- **Exercise goal**: Write out, word for word, every line in the data below from the one containing "Click the highlighted" to the one containing "Given: Click the glasses in Serena's photo", both of them included.
#### Records for this exercise ####
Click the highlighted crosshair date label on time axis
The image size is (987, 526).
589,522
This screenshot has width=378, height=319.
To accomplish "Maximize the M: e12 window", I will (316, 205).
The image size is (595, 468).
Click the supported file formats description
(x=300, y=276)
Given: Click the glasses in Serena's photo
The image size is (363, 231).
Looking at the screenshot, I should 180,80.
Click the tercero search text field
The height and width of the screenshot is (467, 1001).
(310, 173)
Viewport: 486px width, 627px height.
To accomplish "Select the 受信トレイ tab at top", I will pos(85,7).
####
#### Records for this exercise ####
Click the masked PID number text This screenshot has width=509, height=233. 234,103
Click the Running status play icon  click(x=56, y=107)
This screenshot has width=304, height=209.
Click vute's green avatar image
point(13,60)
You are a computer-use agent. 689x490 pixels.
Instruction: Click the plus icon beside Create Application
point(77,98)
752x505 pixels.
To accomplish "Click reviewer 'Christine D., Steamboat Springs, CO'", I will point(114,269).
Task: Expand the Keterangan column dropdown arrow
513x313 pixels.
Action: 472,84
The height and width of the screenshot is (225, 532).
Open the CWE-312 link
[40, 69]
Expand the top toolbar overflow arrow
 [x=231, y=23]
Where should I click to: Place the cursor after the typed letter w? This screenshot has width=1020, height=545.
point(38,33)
####
- **Task output**:
Click the highlighted crosshair date label on time axis
The image size is (987, 526).
589,522
This screenshot has width=378, height=319.
To accomplish "Maximize the M: e12 window", I will (316, 205).
The image size is (595, 468).
Click the supported file formats description
(x=300, y=276)
Given: Click the glasses in Serena's photo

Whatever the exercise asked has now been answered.